Am anderen Tag ließ ich es eine Weile klingeln. Auf Hiobsbotschaften soll man nicht mit leerem Magen reagieren. Nach dem Frühstück fühlte ich mich gestärkt genug und nahm den Anruf entgegen.

Felix kam gleich zur Sache: „Abgehauen mit meinem ganzen Geld, mehr als die Hälfte der Rente ist weg...“ Ich sagte nichts. F:... „ich war bei der Polizei...aber die haben nicht einmal ein Protokoll gemacht...!“ Ich: „Bei der Polizei...? Das war aber riskant...ich meine..ähm...die Chance, dass die dich gleich auf dem Posten behalten, war doch groß...“ F: „Wieso? Das mit dem Lärm, den Nachbarn, den Joints und...und...ähm...ist doch Schnee von gestern...“ Ich: „Ja, Schnee von gestern...wir sind ja in Thailand...da bleibt er zum Glück nicht lange liegen...“

So ging das eine Weile hin und her. Es war von Anfang an klar, dass er erwartete, dass ich ihm aus der Patsche helfen würde. Ich versprach ihm, etwas zu leihen, als Nothilfe.
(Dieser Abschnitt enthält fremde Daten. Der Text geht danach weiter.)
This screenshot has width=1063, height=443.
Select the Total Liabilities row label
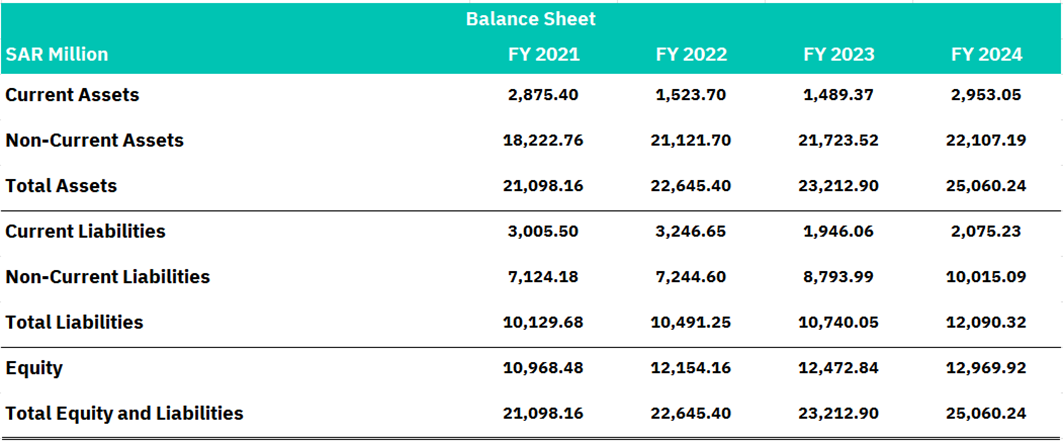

Natürlich hat er die Hintergründe für den Abgang seiner Freundin verschleiert. Er sieht sich gerne als Opfer von dunklen Machenschaften, auf die er keinen Einfluss hat. Er ist ein moderner Parzival, der von einem Fettnapf in den anderen tritt und sich wundert, wenn sich die anderen wundern. Bloß mit dem Unterschied, dass er nicht auf der Suche nach dem goldenen Gral ist, sondern nach „Sanook“, wie die Thais diese Lebensweise nennen. Wein, Weib und AC/DC aus Boxen groß wie Hühnerställe.

Was Felix nicht wusste: Die Thaidamen in Hua Hin sind gut vernetzt, die Stadt ist klein und überschaubar. Als ich meiner Frau von seinem „Schicksalsschlag“ erzählte, öffnete sie das iPhone mit dem Fotodisplay und was sah man da? Einen lachenden Herrn Felix mit einer Dame auf dem Schoss, die nicht ganz dieselbe war, mit der er sonst Umgang pflegte.

Plötzlich hatte ich einen furchtbaren Verdacht: Ist meine Frau eine heimliche CIA-Agentin? Hat sie mich nur zur Tarnung geheiratet, um undercover nachrichtendienstlich tätig sein zu können? Hat sie mich gar heimlich einer Gehirnwäsche unterzogen? Das wäre zu bedauern, ohne schmutzige Gedanken käme ich mir irgendwie entmannt vor.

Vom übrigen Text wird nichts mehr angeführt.